Circles

A circle is a curved plane figure. Every point on the circle is equidistant from a fixed point known as the center of the circle. It is a 2D shape and is measured in terms of radius. The word ‘Circle’ is derived from the Latin word ‘circulus’ meaning small ring.

A circle is a two-dimensional figure formed by a set of points that are at a constant or at a fixed distance (radius) from a fixed point (center) on the plane. The fixed point is called the origin or center of the circle and the fixed distance of the points from the origin is called the radius.

Circle Shaped Objects

There are many objects we have seen in the real world that are circular in shape. Some of the examples are:

• Ring
• CD/Disc
• Bangles
• Coins
• Wheels
• Button
• Dartboard
• Hula hoop

We can observe many such examples in our day to day life.

There are many parts or components of a circle that we should know to understand its properties. A circle has mainly the following parts:

Circumference: It is also referred to as the perimeter of a circle and can be defined as the distance around the boundary of the circle.

Radius of Circle: Radius is the distance from the center of a circle to any point on its boundary. A circle has many radii as it is the distance from the center and touches the boundary of the circle at various points.

Diameter: A diameter is a straight line passing through the center that connects two points on the boundary of the circle. We should note that there can be multiple diameters in the circle, but they should:

• pass through the center.
• be straight lines.
• touch the boundary of the circle at two distinct points which lie opposite to each other.

Chord of a Circle: A chord is any line segment touching the circle at two different points on its boundary. The longest chord in a circle is its diameter which passes through the center and divides it into two equal parts.

Tangent: A tangent is a line that touches the circle at a unique point and lies outside the circle.

Secant: A line that intersects two points on an arc/circumference of a circle is called the secant.

Arc of a Circle: An arc of a circle is referred to as a curve, that is a part or portion of its circumference.

Segment in a Circle: The area enclosed by the chord and the corresponding arc in a circle is called a segment. There are two types of segments – minor segment, and major segment.

Sector of a Circle: The sector of a circle is defined as the area enclosed by two radii and the corresponding arc in a circle. There are two types of sectors – minor sector, and major sector.

For better understanding observe the given image depicting all parts of a circle.

Concentric circles are circles with the same or common center. In other words, if two or more circles have the same center point, they are termed as concentric circles. 

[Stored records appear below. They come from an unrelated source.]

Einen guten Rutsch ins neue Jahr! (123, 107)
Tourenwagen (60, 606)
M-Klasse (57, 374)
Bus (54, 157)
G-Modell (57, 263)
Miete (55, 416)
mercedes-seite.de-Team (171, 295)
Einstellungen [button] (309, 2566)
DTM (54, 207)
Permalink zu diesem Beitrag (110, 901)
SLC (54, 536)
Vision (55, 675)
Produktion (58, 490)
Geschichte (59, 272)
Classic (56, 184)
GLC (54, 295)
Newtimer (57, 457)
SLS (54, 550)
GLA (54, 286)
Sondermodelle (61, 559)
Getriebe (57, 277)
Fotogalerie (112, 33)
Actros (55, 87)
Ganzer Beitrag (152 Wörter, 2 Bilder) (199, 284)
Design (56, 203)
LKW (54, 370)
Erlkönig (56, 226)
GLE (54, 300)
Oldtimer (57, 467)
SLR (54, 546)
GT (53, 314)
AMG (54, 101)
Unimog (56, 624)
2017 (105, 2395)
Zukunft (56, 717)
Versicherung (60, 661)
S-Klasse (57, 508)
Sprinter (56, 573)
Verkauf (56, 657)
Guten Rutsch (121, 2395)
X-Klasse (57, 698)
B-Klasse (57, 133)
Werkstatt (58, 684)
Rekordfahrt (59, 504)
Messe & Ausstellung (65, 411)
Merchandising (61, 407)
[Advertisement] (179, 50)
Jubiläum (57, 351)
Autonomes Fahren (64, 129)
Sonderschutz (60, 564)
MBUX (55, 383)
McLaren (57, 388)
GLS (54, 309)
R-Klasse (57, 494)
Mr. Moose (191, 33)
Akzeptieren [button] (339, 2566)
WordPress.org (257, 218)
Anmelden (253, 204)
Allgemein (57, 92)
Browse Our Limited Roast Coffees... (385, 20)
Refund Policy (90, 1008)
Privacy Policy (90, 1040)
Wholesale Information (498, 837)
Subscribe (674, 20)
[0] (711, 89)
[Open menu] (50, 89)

Let us move ahead and learn about some interesting properties of circles that make them different from other geometric shapes. Here is a list of properties of a circle:

• A circle is a closed 2D shape that is not a polygon. It has one curved face.
• The outer line of a circle is at equidistant from the centre.
• The diameter of the circle divides it into two equal parts.
• Circles which have equal radii are congruent to each other.
• Circles which are different in size or having different radii are similar.
• The diameter of the circle is the largest chord and is double the radius.
• Two circles can be called congruent if they have the same radius.
• Equal chords are always equidistant from the center of the circle.
• The perpendicular bisector of a chord passes through the center of the circle.
• When two circles intersect, the line connecting the intersecting points will be perpendicular to the line connecting their center points.
• Tangents drawn at the endpoints of the diameter are parallel to each other.

Area of a Circle Formula: 

The area of a circle refers to the amount of space covered by the circle. It totally depends on the length of its radius → Area = πr² square units.

Circumference of a Circle Formula: 

The circumference is the total length of the boundary of a circle → Circumference = 2πr units.

Examples

Example 1:

Find the area and the circumference of a circle whose radius is 10 cm. (Take the value of π = 3.14)

Solution:

Given: Radius = 10 cm.

Area =π r² 

= 3.14  × 10²

A= 314 cm²

Circumference, C = 2πr

C= 2 ×3.14×  10 

Circumference= 62.8 cm

Example 2: 

Find the area of a circle whose circumference is 31.4 cm.

Solution:

Given:

Circumference = 31.4 cm

To find the area of a circle, we need to find the radius.

From the circumference, the radius can be calculated:

2 π r = 31.4

(2)(3.14)r = 31.4

r = 31.4 /(2)(3.14)

r=10/2 

r= 5

Therefore, the radius of the circle is 5 cm.

The area of a circle is πr² square units

Now, substitute the radius value in the area of a circle formula, we get

A = π(5)²

A = 3.14 x 25

A =  78.5 cm²

Therefore, the area of a circle is 78.5 cm².